• [PROBLEM TO WORK ON]: Repeat the records word for word, excluding any picture.

• [Stored items]:
○ ○ ○
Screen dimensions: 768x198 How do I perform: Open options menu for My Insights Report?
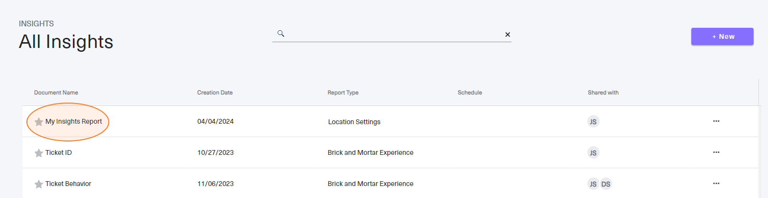click(x=716, y=121)
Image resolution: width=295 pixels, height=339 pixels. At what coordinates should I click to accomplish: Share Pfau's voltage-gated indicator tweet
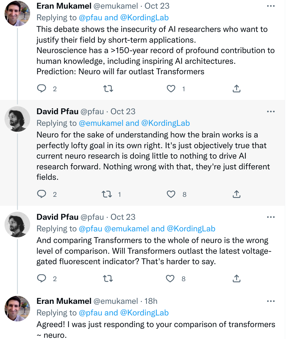coord(236,278)
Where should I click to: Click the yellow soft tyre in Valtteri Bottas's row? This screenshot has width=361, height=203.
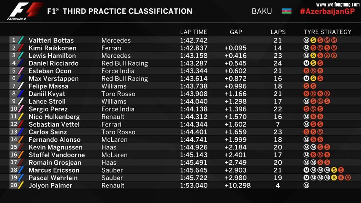click(313, 40)
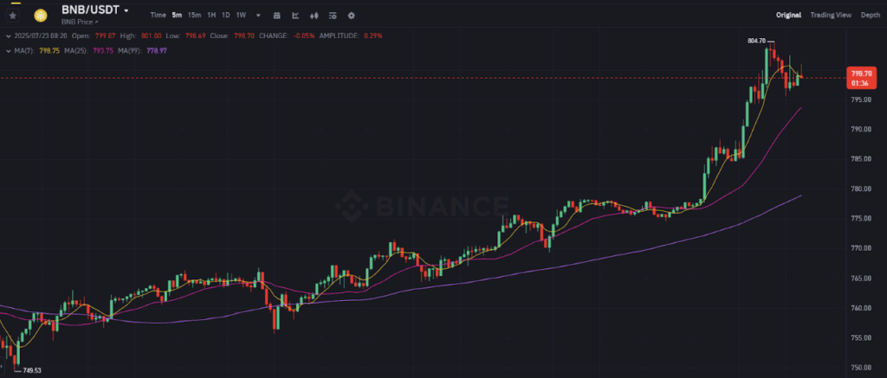Click the MA(7) legend value
Viewport: 887px width, 378px height.
[50, 51]
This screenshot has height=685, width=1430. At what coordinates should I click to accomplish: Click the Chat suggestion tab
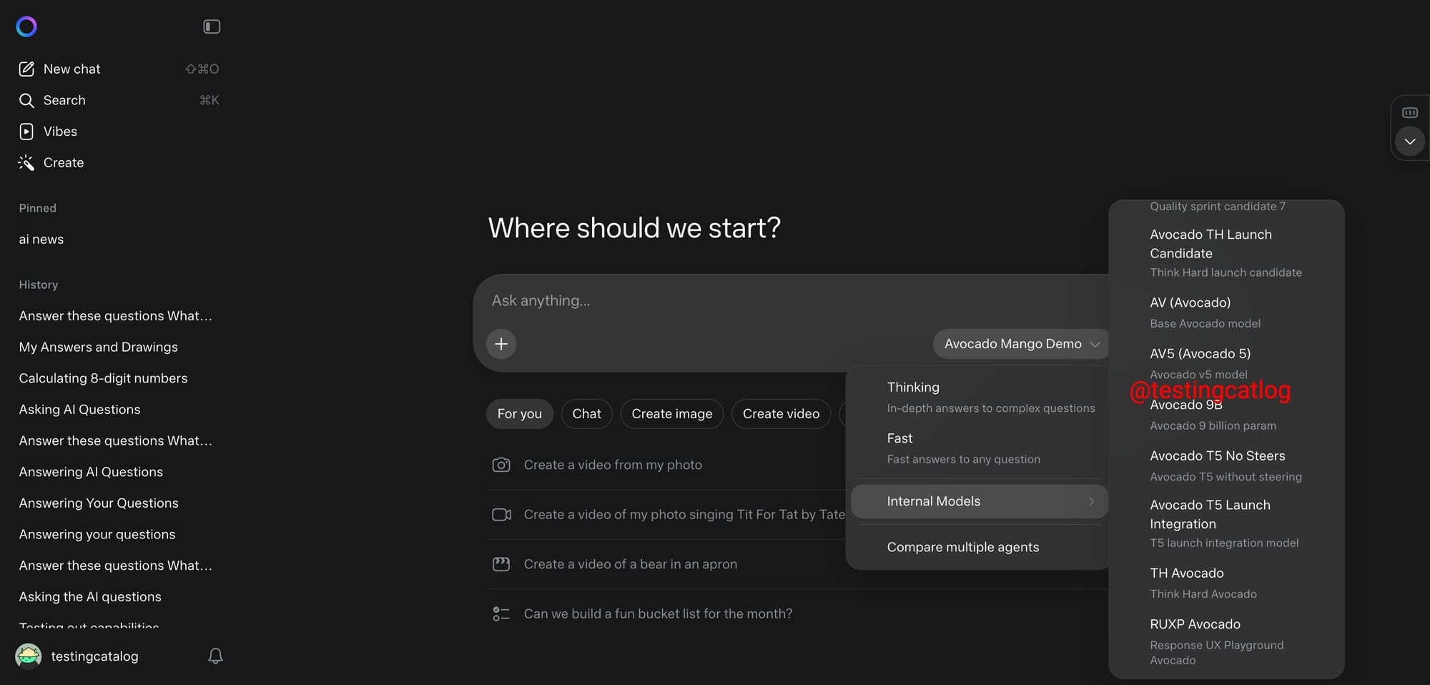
○ ○ ○
• [RESULT OF THIS EXERCISE]:
Screen dimensions: 768x198 How do I perform: Open options menu for My Insights Report?
click(x=716, y=121)
Image resolution: width=295 pixels, height=339 pixels. At what coordinates should I click to accomplish: Share Pfau's voltage-gated indicator tweet
coord(236,278)
Where should I click to: Click the yellow soft tyre in Valtteri Bottas's row? This screenshot has width=361, height=203.
click(313, 40)
Click the MA(7) legend value
Viewport: 887px width, 378px height.
[50, 51]
This screenshot has height=685, width=1430. At what coordinates should I click to accomplish: Click the Chat suggestion tab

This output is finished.